• Work instruction:
The expected answer is the data below, printed verbatim without its pictures.

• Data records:
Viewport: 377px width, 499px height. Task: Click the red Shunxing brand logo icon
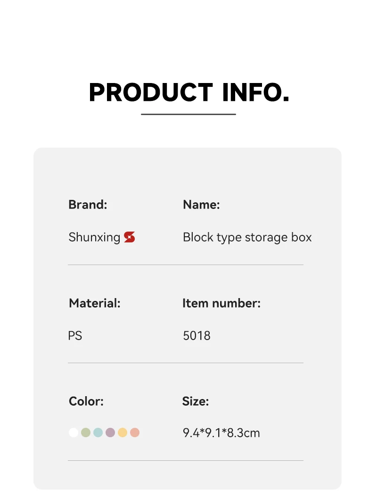click(130, 237)
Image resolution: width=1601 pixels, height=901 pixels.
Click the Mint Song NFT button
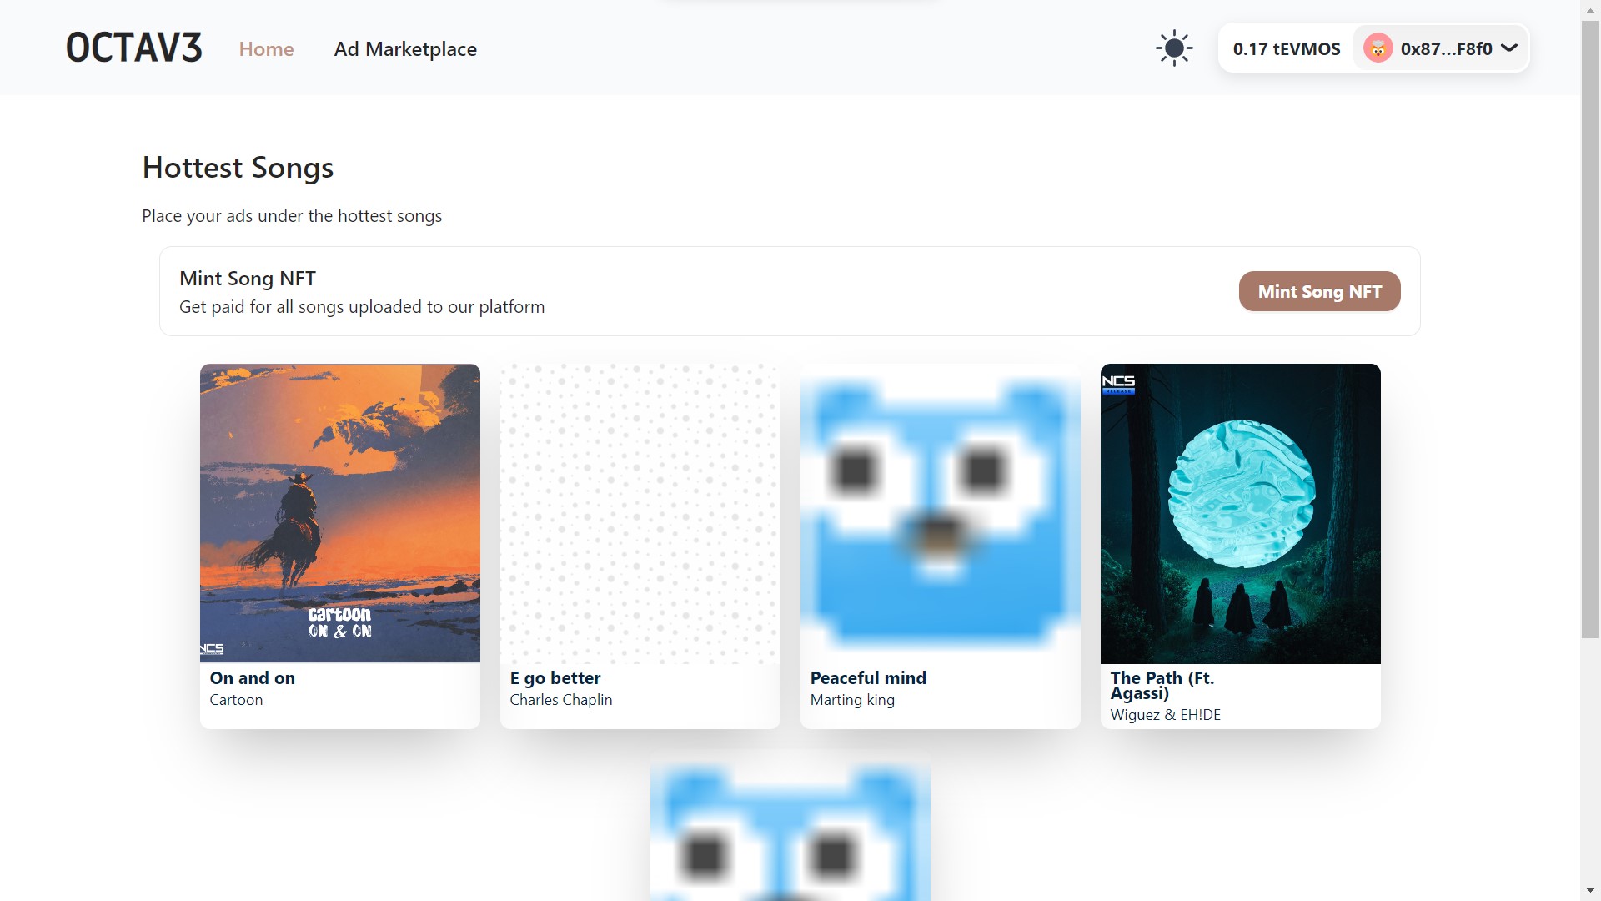point(1319,291)
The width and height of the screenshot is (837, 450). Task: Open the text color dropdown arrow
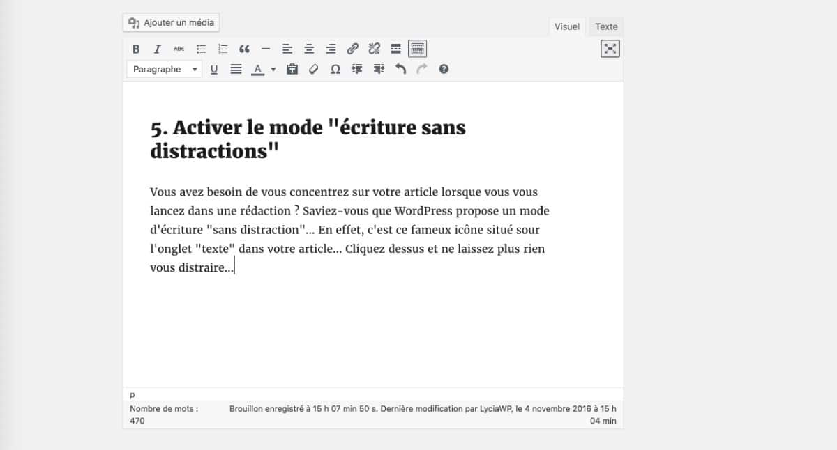pyautogui.click(x=273, y=69)
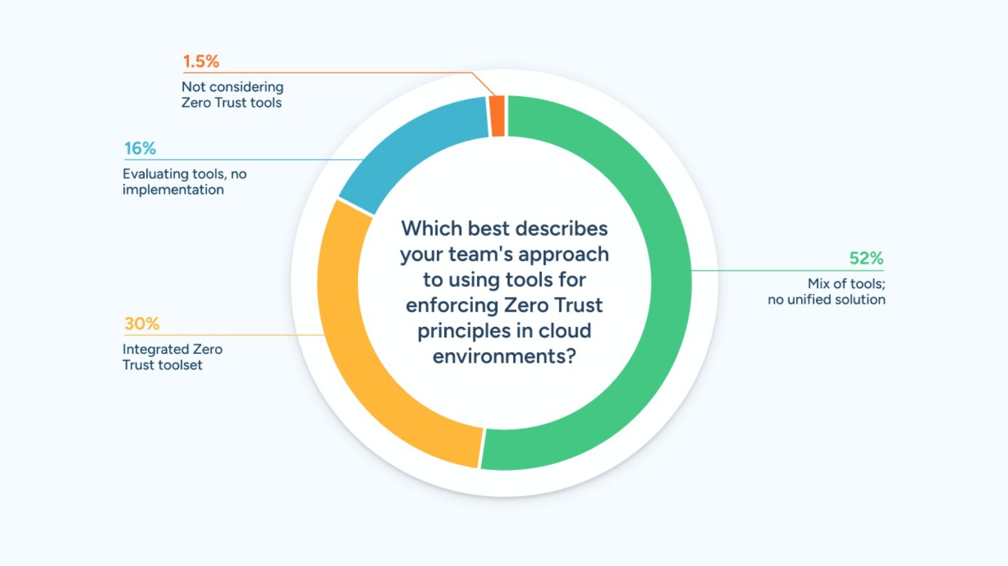Screen dimensions: 1008x566
Task: Click the orange "1.5%" percentage label
Action: coord(201,61)
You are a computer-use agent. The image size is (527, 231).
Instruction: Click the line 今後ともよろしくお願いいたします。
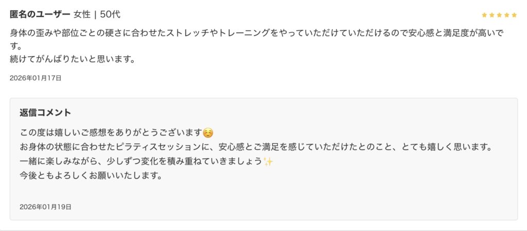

• Result of the exercise:
Viewport: 377px width, 499px height. Task: Click the red Shunxing brand logo icon
click(130, 237)
Image resolution: width=1601 pixels, height=901 pixels.
Click the Mint Song NFT button
point(1319,291)
The width and height of the screenshot is (837, 450). Task: Open the text color dropdown arrow
pyautogui.click(x=273, y=69)
Screen dimensions: 1008x566
Task: Click the orange "1.5%" percentage label
Action: coord(201,61)
You are a computer-use agent. The image size is (527, 231).
Instruction: Click the line 今後ともよろしくお願いいたします。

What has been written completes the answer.